FRAGMENTO SELECCIONADO.
Malú desencadenada
La cantante llena por cuarta vez este año el WiZink Center
María Lucía Sánchez Benítez es la cantante pop con más éxito en España. No “una de las más”: la definición de Malú solo acepta adjetivos mayestáticos. Donde hace apenas un par de semanas Robert Smith abarrotaba con The Cure el WiZink Center —antes Palacio de los Deportes—, ayer, la artista madrileña, a sus 34 años, repetía la hazaña, con una ventaja: colgaba por cuarta vez el cartel de “no hay entradas” en un año. Ni en sus mejores sueños una discográfica imaginaría mejor carta de presentación para su último disco, Caos. La cosa no acaba aquí: Malú ya había hecho un completo por partida cuádruple con su anterior álbum en este estadio. Multipliquen 15.000 espectadores por ocho.
La sobrina de Paco de Lucía hereda el aire aflamencado en su repertorio, pero poco más. En muchas ocasiones, Malú ha declarado su pasión por el rock y, como esta es su fiesta, no faltó de eso en su culminación de gira, ni de nada que se le antojara.

DATOS EXTRAÍDOS.
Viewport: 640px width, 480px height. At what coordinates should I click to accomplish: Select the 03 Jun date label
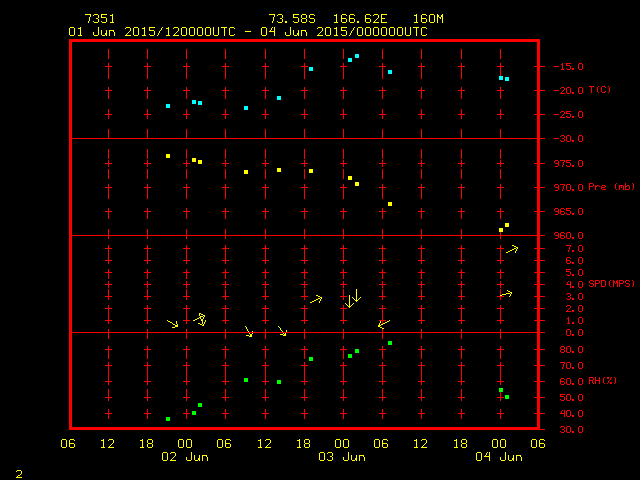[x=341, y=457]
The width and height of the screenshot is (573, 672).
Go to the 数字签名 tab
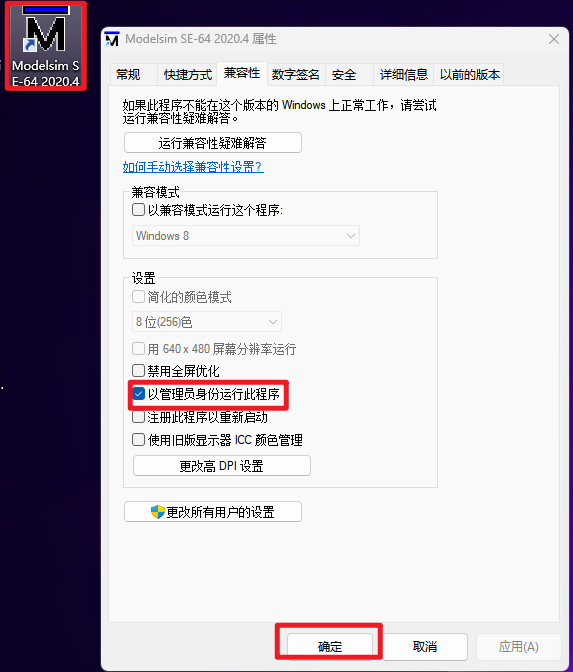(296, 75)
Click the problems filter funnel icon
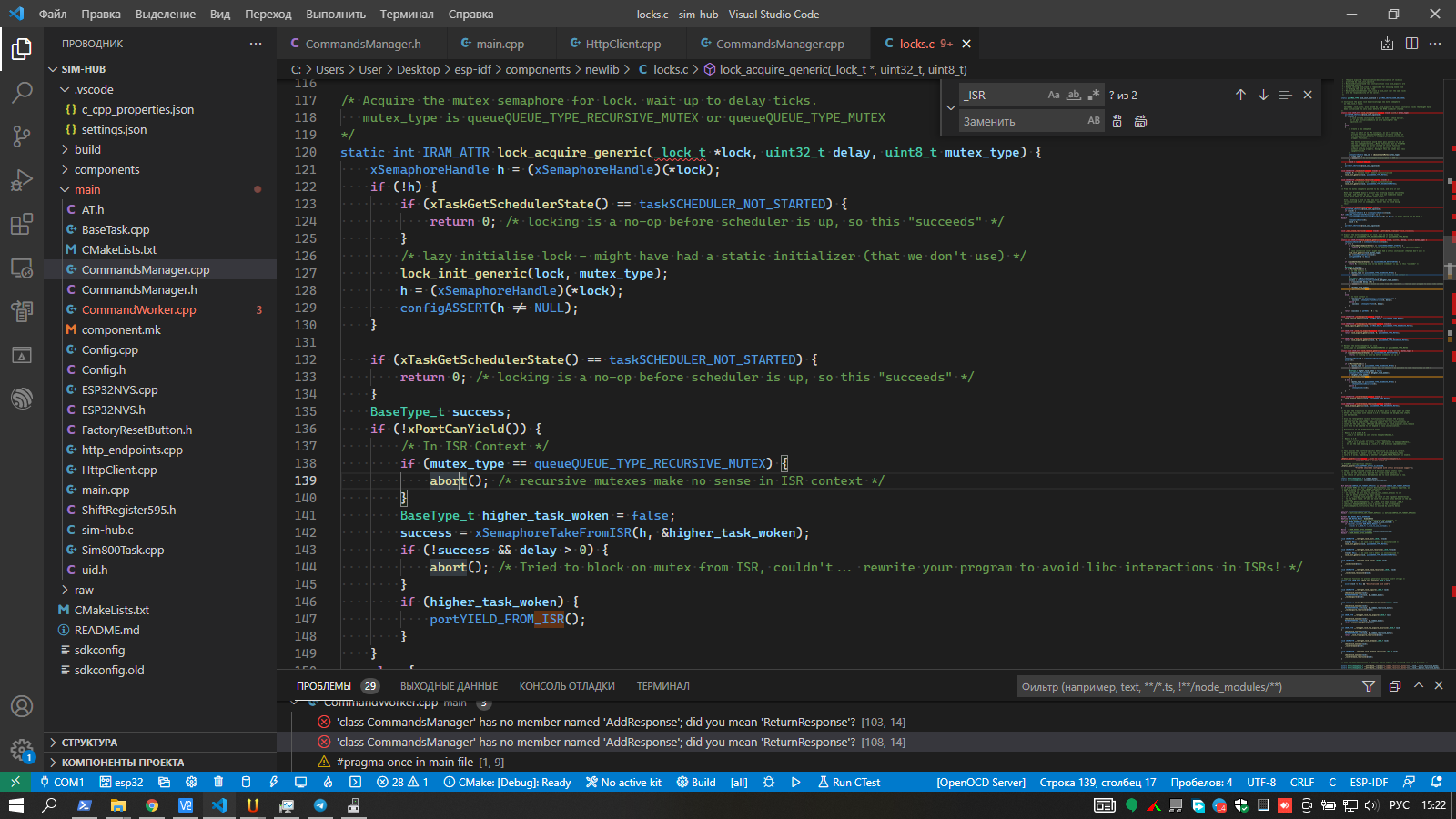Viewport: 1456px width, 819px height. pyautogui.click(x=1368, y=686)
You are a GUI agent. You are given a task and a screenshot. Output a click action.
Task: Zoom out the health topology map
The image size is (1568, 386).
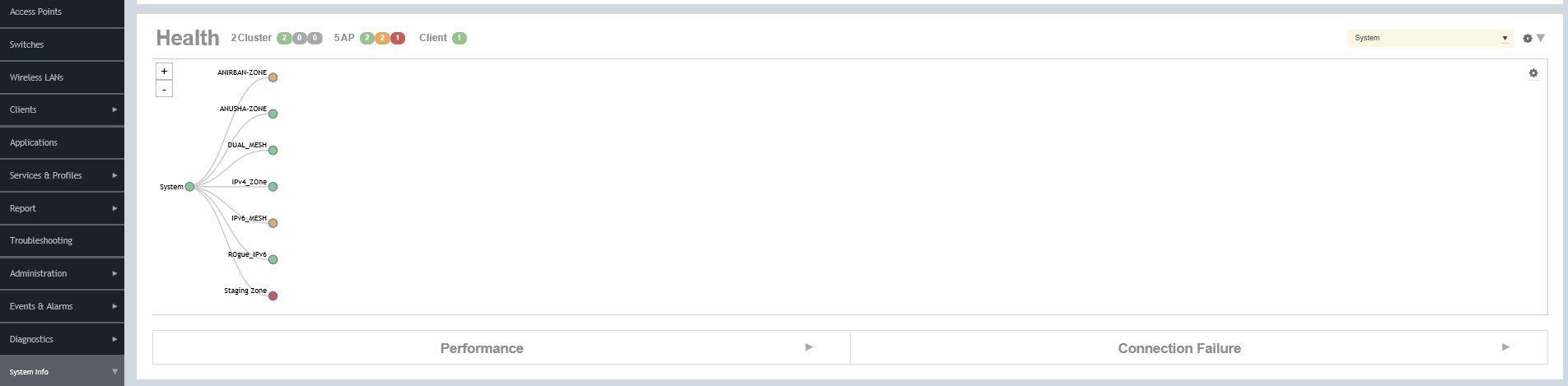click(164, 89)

TAREAS A REALIZAR.
**A.** Anota a todas las personas que se nombran en la crónica sobre Malú.
**B.** Resume la crónica sobre Malú en dos oraciones.
**C.** Según la crónica sobre Malú, ¿cómo se llamaba antes el WiZink Center?
Los registros no tienen nada que ver con la crónica sobre Malú.

RESULTADOS POR TAREA.
**A.** María Lucía Sánchez Benítez (Malú), Robert Smith y Paco de Lucía.

**B.** Malú, la cantante pop con más éxito en España, volvió a llenar el WiZink Center ayer, por cuarta vez en un año, con su último disco, Caos, después de haber llenado el mismo recinto cuatro veces con su álbum anterior. Como sobrina de Paco de Lucía, lleva un aire aflamencado en su repertorio, pero en el cierre de su gira tampoco faltó el rock, una pasión que ha declarado muchas veces.

**C.** Palacio de los Deportes.